(Stored records)
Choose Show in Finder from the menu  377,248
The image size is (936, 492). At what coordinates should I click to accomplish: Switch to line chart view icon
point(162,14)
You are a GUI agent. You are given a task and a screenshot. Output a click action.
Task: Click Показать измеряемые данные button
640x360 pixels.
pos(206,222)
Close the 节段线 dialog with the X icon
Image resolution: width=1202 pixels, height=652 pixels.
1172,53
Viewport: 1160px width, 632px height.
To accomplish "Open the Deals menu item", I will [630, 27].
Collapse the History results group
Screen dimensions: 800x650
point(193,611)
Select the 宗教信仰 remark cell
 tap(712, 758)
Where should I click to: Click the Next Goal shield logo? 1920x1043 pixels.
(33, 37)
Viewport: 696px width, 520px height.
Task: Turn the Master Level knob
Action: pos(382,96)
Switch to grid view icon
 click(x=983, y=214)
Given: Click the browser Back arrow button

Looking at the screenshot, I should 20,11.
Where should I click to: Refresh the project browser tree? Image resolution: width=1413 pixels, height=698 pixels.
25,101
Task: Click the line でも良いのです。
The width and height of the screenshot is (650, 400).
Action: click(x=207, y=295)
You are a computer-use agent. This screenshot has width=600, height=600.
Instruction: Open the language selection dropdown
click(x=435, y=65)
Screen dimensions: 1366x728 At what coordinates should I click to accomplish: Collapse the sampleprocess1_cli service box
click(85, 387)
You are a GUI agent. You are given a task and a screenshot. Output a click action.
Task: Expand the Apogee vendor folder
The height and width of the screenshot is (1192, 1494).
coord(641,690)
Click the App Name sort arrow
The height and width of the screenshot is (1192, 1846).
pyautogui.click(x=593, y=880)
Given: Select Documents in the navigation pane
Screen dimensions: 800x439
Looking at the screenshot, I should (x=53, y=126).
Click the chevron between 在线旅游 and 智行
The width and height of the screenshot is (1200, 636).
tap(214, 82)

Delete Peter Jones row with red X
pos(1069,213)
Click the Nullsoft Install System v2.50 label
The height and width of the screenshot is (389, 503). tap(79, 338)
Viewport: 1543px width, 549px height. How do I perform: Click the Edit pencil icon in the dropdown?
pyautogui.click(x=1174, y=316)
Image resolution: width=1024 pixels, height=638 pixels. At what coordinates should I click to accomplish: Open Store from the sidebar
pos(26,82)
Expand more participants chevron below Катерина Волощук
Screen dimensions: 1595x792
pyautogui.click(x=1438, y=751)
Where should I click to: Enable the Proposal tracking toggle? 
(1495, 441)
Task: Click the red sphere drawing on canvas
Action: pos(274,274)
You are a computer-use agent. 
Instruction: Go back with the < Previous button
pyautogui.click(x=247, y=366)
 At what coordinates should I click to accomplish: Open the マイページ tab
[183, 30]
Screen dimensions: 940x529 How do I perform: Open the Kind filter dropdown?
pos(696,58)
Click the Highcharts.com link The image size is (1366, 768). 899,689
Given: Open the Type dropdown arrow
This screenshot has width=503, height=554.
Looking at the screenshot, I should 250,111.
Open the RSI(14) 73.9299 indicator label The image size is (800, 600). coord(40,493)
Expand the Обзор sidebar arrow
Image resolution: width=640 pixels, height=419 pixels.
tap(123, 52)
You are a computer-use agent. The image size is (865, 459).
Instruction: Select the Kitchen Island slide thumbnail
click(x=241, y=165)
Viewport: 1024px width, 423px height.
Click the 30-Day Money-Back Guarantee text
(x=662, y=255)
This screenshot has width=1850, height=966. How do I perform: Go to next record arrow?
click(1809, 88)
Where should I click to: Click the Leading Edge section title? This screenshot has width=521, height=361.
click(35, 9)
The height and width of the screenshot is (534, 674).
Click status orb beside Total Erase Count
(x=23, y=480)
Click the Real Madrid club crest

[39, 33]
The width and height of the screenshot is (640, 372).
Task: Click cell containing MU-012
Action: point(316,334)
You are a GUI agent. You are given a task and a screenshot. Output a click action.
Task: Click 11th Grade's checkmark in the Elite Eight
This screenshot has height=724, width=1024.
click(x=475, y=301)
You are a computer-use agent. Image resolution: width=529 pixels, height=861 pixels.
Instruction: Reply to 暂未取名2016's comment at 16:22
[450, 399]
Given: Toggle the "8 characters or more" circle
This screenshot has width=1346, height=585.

Exercise objective
Provide a faithful, complete copy of the entries above.

The completed task
Choose Show in Finder from the menu  377,248
The image size is (936, 492). At what coordinates should I click to accomplish: Switch to line chart view icon
point(162,14)
You are a GUI agent. You are given a task and a screenshot. Output a click action.
Task: Click Показать измеряемые данные button
640x360 pixels.
pos(206,222)
Close the 节段线 dialog with the X icon
Image resolution: width=1202 pixels, height=652 pixels.
1172,53
Viewport: 1160px width, 632px height.
To accomplish "Open the Deals menu item", I will [630, 27].
Collapse the History results group
Screen dimensions: 800x650
point(193,611)
Select the 宗教信仰 remark cell
 tap(712, 758)
Where should I click to: Click the Next Goal shield logo? 1920x1043 pixels.
(33, 37)
Viewport: 696px width, 520px height.
Task: Turn the Master Level knob
Action: pos(382,96)
Switch to grid view icon
 click(x=983, y=214)
Given: Click the browser Back arrow button

Looking at the screenshot, I should 20,11.
Where should I click to: Refresh the project browser tree? Image resolution: width=1413 pixels, height=698 pixels.
25,101
Task: Click the line でも良いのです。
The width and height of the screenshot is (650, 400).
Action: click(x=207, y=295)
You are a computer-use agent. This screenshot has width=600, height=600.
Instruction: Open the language selection dropdown
click(x=435, y=65)
Screen dimensions: 1366x728 At what coordinates should I click to accomplish: Collapse the sampleprocess1_cli service box
click(85, 387)
You are a GUI agent. You are given a task and a screenshot. Output a click action.
Task: Expand the Apogee vendor folder
The height and width of the screenshot is (1192, 1494).
coord(641,690)
Click the App Name sort arrow
The height and width of the screenshot is (1192, 1846).
pyautogui.click(x=593, y=880)
Given: Select Documents in the navigation pane
Screen dimensions: 800x439
Looking at the screenshot, I should (x=53, y=126).
Click the chevron between 在线旅游 and 智行
The width and height of the screenshot is (1200, 636).
tap(214, 82)

Delete Peter Jones row with red X
pos(1069,213)
Click the Nullsoft Install System v2.50 label
The height and width of the screenshot is (389, 503). tap(79, 338)
Viewport: 1543px width, 549px height. How do I perform: Click the Edit pencil icon in the dropdown?
pyautogui.click(x=1174, y=316)
Image resolution: width=1024 pixels, height=638 pixels. At what coordinates should I click to accomplish: Open Store from the sidebar
pos(26,82)
Expand more participants chevron below Катерина Волощук
Screen dimensions: 1595x792
pyautogui.click(x=1438, y=751)
Where should I click to: Enable the Proposal tracking toggle? 
(1495, 441)
Task: Click the red sphere drawing on canvas
Action: pos(274,274)
You are a computer-use agent. 
Instruction: Go back with the < Previous button
pyautogui.click(x=247, y=366)
 At what coordinates should I click to accomplish: Open the マイページ tab
[183, 30]
Screen dimensions: 940x529 How do I perform: Open the Kind filter dropdown?
pos(696,58)
Click the Highcharts.com link The image size is (1366, 768). 899,689
Given: Open the Type dropdown arrow
This screenshot has width=503, height=554.
Looking at the screenshot, I should 250,111.
Open the RSI(14) 73.9299 indicator label The image size is (800, 600). coord(40,493)
Expand the Обзор sidebar arrow
Image resolution: width=640 pixels, height=419 pixels.
tap(123, 52)
You are a computer-use agent. The image size is (865, 459).
Instruction: Select the Kitchen Island slide thumbnail
click(x=241, y=165)
Viewport: 1024px width, 423px height.
Click the 30-Day Money-Back Guarantee text
(x=662, y=255)
This screenshot has width=1850, height=966. How do I perform: Go to next record arrow?
click(1809, 88)
Where should I click to: Click the Leading Edge section title? This screenshot has width=521, height=361.
click(35, 9)
The height and width of the screenshot is (534, 674).
Click status orb beside Total Erase Count
(x=23, y=480)
Click the Real Madrid club crest

[39, 33]
The width and height of the screenshot is (640, 372).
Task: Click cell containing MU-012
Action: point(316,334)
You are a GUI agent. You are given a task and a screenshot. Output a click action.
Task: Click 11th Grade's checkmark in the Elite Eight
This screenshot has height=724, width=1024.
click(x=475, y=301)
You are a computer-use agent. Image resolution: width=529 pixels, height=861 pixels.
Instruction: Reply to 暂未取名2016's comment at 16:22
[450, 399]
Given: Toggle the "8 characters or more" circle
This screenshot has width=1346, height=585.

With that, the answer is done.